A Tennessee state senator was charged Wednesday for allegedly stealing $600,000 in federal money to pay for her wedding and lavish lifestyle.

“From 2015 to 2019, state Sen. Katrina Robinson is accused of stealing the money that was granted to The Healthcare Institute — a company she directed, according to prosecutors,” the New York Post reported.

The article continued:

In addition to covering her wedding costs, Robinson, a Democrat from a Memphis district elected in 2018, is charged with using the funds to pay for her honeymoon and pay legal fees for her divorce, the feds charge.

With the stolen money the lawmaker also paid for her daughter’s 2016 Jeep Renegade, home improvements, a $500 Louis Vuitton handbag and invested in a snow cone business run by her children, prosecutors and the FBI said.

“Robinson was charged with theft, embezzlement and wire fraud,” the report noted.

Although neither she nor her attorney directly denied the accusations in the criminal complaint at a press conference Wednesday, Robinson “implied her political convictions played a role in the investigation,” according to the Memphis Commercial Appeal.

“It is believed that if I were not in the position that I’m in, that if I did not champion the voices, the views and the faces that I represent, that I would not be in this moment right now,” Robinson said.

She founded the nursing college in 2015 and received $2.2 million in federal grants from the U.S. Department of Health and Human Services between then and 2019, the Appeal article noted.

The report continued:

The investigation was opened after HHS received an anonymous complaint in December 2016 alleging Robinson used grant money to buy [a] $550 Louis Vuitton handbag. HHS and the FBI jointly investigated the case.
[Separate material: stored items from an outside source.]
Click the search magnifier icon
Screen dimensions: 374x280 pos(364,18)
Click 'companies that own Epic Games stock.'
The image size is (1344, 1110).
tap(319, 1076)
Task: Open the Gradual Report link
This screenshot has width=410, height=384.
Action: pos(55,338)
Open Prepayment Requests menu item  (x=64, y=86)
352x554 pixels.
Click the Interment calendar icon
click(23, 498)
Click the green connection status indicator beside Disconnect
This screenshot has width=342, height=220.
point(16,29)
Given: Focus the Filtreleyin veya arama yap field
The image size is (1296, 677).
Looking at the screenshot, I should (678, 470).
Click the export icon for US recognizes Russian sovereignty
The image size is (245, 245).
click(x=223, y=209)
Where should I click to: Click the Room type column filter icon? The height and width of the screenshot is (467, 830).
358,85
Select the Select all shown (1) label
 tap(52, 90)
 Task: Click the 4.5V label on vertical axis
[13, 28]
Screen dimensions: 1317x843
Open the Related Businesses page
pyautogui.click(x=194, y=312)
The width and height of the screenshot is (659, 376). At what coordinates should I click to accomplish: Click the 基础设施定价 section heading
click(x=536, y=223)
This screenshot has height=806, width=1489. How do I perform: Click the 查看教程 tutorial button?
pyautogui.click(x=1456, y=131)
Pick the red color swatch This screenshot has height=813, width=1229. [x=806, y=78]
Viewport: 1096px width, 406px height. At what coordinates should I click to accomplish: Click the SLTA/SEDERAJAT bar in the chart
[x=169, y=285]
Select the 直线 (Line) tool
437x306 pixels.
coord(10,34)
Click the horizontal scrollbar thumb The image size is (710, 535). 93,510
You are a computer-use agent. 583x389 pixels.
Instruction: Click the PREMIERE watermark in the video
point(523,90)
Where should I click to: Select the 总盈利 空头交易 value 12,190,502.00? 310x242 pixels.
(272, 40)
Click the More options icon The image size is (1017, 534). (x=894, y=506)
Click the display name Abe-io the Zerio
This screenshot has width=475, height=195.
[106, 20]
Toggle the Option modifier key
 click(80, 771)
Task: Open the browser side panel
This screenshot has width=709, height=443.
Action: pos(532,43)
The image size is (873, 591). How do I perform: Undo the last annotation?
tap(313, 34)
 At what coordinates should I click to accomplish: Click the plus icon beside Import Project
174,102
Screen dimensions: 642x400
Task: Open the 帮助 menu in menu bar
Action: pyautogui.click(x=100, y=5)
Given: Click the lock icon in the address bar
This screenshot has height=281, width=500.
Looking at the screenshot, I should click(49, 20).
Bank records for The Health Institute obtained by the FBI and HHS allegedly showed Robinson giving herself a $25,400 performance bonus in the 2017 fiscal year, transferring $54,000 into a brokerage account to set up an IRA for herself, and paying herself a base salary of almost $170,000 more than was approved by HHS during the period her business was receiving grant funding.

“The case will be presented to a federal grand jury at a later date. If convicted, she could face up to 20 years in federal prison — there is no parole in the federal system — three years of supervised release and a $250,000 fine,” the article concluded.